And btw there is another problem with this that involves entropy. The healing meant that entropy decreased (greater organization and order was restored to the diseased parts), which is impossible for a closed system represented by the patient and which we can never hope to achieve with a tricorder type method involving no physical manipulation of any type (and that includes chemical and biological reactions). Now, your opinion, that miracles are simply a so far unknown aspect of natural law, is of course similar to what St. Augustine and Spinoza believed in the middle ages, but they did not know much about tricorders and entropy. Thus, the probability that a healing incidence like this occurs is pretty much zero and to suggest that a supernatural ID type of intervention took place is practically the only alternative.

Now, please note that the Catholic church basically agrees with your Augustine/Spinoza explanation that things happening in nature, even when miraculous are still within nature, not necessarily against it.
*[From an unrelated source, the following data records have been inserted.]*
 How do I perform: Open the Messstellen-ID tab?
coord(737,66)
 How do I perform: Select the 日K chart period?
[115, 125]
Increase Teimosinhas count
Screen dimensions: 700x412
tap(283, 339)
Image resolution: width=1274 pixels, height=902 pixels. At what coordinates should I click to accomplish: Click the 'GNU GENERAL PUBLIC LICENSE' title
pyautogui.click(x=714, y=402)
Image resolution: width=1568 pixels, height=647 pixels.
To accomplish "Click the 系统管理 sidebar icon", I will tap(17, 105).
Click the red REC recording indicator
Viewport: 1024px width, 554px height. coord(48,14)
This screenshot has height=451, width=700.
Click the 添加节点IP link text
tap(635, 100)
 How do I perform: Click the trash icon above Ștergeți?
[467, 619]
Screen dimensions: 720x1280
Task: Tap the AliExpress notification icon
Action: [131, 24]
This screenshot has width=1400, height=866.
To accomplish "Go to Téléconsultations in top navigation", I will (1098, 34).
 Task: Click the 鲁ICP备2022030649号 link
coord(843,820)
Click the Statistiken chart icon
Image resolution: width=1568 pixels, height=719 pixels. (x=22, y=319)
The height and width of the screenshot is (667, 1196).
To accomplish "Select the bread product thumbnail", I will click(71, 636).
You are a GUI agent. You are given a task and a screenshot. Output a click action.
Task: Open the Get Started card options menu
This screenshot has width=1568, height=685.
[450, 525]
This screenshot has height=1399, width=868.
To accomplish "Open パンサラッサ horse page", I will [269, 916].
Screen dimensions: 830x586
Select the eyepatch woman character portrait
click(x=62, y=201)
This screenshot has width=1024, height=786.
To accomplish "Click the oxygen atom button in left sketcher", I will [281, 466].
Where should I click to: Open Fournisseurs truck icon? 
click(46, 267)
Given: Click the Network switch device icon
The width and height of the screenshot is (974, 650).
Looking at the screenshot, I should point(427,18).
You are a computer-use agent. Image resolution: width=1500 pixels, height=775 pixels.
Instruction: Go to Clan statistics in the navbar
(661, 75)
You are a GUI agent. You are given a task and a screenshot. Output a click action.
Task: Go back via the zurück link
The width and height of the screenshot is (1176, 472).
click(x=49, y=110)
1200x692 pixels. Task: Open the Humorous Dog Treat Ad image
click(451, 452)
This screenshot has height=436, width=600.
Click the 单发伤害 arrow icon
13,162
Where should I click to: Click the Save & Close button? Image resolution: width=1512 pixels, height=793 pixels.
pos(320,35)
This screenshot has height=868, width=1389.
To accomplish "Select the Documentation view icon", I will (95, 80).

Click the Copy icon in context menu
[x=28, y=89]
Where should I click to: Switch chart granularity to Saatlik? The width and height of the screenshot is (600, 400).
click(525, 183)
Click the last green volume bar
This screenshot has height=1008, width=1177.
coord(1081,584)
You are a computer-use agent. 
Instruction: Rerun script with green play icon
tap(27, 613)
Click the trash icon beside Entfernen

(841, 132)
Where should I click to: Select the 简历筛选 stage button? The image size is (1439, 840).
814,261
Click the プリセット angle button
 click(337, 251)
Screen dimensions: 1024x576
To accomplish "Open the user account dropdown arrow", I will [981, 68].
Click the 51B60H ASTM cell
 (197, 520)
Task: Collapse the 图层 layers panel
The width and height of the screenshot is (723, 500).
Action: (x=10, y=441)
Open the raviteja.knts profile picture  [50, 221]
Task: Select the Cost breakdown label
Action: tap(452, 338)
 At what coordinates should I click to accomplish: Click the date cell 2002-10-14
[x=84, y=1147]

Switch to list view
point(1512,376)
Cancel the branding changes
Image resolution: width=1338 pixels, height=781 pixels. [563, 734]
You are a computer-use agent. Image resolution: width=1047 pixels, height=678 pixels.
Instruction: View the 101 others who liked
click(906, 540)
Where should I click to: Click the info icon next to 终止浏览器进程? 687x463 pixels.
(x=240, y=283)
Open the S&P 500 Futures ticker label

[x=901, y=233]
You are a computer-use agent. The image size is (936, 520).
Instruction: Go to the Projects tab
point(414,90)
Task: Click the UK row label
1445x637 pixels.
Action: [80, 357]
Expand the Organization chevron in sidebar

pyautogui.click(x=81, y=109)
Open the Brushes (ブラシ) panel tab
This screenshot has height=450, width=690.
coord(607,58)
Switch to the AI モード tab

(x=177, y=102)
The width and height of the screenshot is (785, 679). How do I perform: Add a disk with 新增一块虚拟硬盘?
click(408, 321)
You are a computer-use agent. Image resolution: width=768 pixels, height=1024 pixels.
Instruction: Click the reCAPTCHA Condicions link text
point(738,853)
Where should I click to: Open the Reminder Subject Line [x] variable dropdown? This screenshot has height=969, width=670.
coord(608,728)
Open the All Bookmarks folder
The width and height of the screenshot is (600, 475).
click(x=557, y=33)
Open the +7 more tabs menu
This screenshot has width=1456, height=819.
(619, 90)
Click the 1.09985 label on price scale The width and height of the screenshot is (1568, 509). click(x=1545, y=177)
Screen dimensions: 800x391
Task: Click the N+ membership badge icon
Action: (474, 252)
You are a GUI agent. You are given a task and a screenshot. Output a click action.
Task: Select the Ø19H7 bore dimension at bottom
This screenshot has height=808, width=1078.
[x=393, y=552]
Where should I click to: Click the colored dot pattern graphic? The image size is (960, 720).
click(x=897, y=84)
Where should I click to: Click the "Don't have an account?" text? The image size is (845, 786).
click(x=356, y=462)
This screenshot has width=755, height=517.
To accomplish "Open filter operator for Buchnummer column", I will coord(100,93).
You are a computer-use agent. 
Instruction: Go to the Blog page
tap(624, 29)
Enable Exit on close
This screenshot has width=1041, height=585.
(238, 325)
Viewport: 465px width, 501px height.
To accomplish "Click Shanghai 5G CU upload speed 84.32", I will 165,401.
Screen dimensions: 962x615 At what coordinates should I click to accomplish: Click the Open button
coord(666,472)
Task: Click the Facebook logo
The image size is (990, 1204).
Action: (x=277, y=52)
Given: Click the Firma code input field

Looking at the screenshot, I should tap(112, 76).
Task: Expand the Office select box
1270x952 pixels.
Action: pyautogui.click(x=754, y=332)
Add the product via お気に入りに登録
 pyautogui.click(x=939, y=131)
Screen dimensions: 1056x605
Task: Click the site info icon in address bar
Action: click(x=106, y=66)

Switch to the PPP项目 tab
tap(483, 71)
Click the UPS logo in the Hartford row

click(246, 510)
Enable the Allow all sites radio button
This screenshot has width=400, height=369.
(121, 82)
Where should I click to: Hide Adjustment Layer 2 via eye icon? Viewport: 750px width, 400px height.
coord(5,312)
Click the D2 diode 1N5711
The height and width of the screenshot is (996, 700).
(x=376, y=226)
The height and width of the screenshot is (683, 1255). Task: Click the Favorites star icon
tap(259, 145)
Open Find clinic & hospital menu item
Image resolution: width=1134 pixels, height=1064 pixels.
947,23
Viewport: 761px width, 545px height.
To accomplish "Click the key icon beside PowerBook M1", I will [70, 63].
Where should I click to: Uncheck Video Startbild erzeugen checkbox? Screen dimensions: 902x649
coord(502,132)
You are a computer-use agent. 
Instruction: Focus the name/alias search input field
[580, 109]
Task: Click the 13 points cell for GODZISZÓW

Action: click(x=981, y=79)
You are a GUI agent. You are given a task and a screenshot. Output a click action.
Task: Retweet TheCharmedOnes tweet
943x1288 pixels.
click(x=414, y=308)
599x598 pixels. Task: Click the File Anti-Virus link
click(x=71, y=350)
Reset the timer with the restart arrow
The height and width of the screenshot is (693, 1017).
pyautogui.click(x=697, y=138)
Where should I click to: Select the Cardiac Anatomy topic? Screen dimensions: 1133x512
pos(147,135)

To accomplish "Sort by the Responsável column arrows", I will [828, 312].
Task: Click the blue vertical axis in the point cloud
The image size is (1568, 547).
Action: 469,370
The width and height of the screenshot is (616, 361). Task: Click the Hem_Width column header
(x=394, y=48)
They break miracles down into different types and only one of those involves breaking natural law. But all of the types involve supernatural ID intervention. Of course, we do not know which type was used here.

Let me buttress my argument a little more by proposing a hypothetical situation. Assume that there are continually miracles and miraculous events happening apparently through the agency of a number of people (seers, who were preselected) in the same locale over a period of 30 years. There are thousands to tens of thousands of witnesses (not all given to mass hallucinations) who have witnessed these miracles, which are not only medical in nature but involve near levitation, etc.. The miracles are produced by a representative of the ID (intelligent designer) often through the agency of the seers (let's call the representative the blessed Virgin Mary, who appears to the seers as an apparition only they can see). The Blessed mother will appear on a daily, weekly, monthly, yearly basis depending on the seer and the elapsed number of years since the apparitions began. She will provide consistent messages to the world, and private ones for the seers, that have been recorded for 30 years, thoroughly analyzed for content and published in books and on the internet web site. One hallmark is, that each appearance of the Blessed Mother to the seers is always preceded by a rapid succession of three bright flashes of light visible to all people assembled (to all thousands if outdoors).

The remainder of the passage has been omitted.